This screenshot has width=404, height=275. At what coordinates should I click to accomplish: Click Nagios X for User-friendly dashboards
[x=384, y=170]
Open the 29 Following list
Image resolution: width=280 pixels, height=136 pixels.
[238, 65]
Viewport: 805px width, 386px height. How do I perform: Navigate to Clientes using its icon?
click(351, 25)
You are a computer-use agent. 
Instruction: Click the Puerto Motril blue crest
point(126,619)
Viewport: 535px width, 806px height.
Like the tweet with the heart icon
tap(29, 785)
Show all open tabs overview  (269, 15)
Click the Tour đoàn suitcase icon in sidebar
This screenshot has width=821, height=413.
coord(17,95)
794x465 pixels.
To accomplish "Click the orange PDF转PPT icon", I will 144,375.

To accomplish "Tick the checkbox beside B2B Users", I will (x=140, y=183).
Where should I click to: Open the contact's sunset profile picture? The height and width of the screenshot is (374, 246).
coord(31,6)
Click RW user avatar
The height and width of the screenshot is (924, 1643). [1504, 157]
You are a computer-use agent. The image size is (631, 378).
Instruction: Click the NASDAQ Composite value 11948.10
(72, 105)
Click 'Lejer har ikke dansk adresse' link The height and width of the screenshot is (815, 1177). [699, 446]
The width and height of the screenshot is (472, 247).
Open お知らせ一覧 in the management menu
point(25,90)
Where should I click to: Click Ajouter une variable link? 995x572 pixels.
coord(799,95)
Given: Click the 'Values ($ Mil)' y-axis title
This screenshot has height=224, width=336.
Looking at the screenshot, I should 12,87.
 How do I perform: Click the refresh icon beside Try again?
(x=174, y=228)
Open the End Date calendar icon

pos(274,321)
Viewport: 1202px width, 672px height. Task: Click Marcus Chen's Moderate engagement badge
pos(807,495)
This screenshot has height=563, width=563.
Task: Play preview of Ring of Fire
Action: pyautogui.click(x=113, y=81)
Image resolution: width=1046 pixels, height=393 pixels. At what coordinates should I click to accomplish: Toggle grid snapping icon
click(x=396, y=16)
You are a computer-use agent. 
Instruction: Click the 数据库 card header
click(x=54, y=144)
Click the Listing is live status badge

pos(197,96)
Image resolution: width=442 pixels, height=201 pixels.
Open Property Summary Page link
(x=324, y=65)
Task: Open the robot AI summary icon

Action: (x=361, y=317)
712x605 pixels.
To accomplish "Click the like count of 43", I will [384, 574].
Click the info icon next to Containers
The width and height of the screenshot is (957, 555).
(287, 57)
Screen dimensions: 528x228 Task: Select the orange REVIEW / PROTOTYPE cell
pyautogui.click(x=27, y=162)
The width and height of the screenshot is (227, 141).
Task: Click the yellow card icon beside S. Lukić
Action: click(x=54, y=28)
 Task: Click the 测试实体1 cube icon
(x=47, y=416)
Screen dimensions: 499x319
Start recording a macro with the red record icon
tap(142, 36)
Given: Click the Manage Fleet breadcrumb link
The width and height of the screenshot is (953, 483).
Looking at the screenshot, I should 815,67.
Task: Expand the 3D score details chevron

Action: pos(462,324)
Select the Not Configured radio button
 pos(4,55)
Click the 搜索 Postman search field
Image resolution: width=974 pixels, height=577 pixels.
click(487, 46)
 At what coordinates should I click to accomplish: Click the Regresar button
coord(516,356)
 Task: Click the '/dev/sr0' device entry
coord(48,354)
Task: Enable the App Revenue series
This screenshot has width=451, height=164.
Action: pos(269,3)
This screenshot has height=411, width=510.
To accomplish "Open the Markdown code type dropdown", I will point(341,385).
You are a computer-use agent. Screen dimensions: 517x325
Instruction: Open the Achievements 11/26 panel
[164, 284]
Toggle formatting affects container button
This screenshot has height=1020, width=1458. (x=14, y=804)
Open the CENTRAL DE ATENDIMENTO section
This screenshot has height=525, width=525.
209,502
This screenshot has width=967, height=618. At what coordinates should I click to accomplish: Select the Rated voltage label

### [Request]
Which lines in the data above contain the word "Given", with case counting? Copy each of those lines in full.

### [Correct result]
Given: Click the 'Values ($ Mil)' y-axis title
Given: Click the Manage Fleet breadcrumb link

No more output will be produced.